Feminists understand male violence against women to be part and parcel of gender inequality as a whole: violence against women is both a cause and a consequence of gender based inequalities that operate across the world. For this reason, ending violence against women was one of the seven key demands of the Women’s Liberation Movement conferences in the 1970s. This “cause and consequence” argument has been adopted by key international organisations, including the United Nations.

For most feminists, the label “feminist” goes beyond a job, a role, or a position. It is integral to the way they live their lives. It is an ethos that links the personal to the political, and vice versa. Virtual organising through online petitions, Twitter, and other social media has made feminist campaigning easier in many ways, taken it to a wider audience, cheaper, and made it 24-hour. (Though as I have written before, it has also added new difficulties).

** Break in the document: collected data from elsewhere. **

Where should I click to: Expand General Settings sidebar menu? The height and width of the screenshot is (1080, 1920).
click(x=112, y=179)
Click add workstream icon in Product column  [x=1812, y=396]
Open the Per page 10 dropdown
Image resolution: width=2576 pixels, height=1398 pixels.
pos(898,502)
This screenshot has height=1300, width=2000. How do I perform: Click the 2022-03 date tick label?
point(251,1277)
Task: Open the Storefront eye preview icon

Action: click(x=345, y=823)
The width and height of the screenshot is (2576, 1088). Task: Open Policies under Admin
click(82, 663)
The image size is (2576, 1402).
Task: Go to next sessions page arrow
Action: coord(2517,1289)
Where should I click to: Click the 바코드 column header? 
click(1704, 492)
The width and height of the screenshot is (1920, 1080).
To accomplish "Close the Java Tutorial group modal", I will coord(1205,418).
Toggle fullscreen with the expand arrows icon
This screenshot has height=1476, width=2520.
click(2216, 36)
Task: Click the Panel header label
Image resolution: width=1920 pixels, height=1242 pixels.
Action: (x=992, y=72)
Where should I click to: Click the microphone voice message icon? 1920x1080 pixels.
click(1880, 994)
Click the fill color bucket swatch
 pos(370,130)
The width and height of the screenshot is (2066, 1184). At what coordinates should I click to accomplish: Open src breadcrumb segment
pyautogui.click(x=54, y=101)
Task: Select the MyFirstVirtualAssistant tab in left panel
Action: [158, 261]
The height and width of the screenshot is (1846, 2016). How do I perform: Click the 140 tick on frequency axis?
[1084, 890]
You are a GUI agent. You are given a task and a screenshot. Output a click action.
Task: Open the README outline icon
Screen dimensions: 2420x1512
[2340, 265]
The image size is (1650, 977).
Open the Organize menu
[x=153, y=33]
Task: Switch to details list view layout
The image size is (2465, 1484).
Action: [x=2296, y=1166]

Unfortunately, both the cause (gender-based inequality and other forms of inequality, including racism and classism) and the consequence (gender-based violence and abuse) are all around us, day in day out. So it figures that when we go to the shops and see the “boy toys” and “girl toys” stacked separately, we start a campaign, just like we do when we see women being murdered week in week out, but being treated as isolated incidents (Counting Dead Women). If we are on our way on a night out and sexually harassed on the tube (Everyday Sexism). When we see overtly victim blaming news reports in the media (Ending Victimisation & Blame). We do something about it. We start campaigns. We try to change things.

The Pistorius case has demonstrated this spectacularly. Feminists had previously turned to twitter to vocalise their concern about how the media were reporting the case. The hashtag #HerNameWasReevaSteenkamp was used in response to media reports that were referring to her only as “his girlfriend”, or “model”. The Sun and the Daily Star, for example, both showed a full-page image of Reeva Steenkamp in a bikini, but referred to her in their headline text only by her position of “lover”.

Whether our targets are relatively small things (an advert, a bet, not using a woman’s name, a toy category, a term in a news headline, a “flirtatious” cat call in the street) or the murder, rape or “honour” killing of women, they are linked. If we separate the causes and the consequences by compartmentalising the “serious” from the “everyday”, the “funny” from the “killjoy”, the links are broken and the invisibility of male violence against women is maintained. Online organising is allowing these links to be made more and more. On this International Women’s Day, feminist killjoys: come one, come all – we’re changing the world one campaign at a time.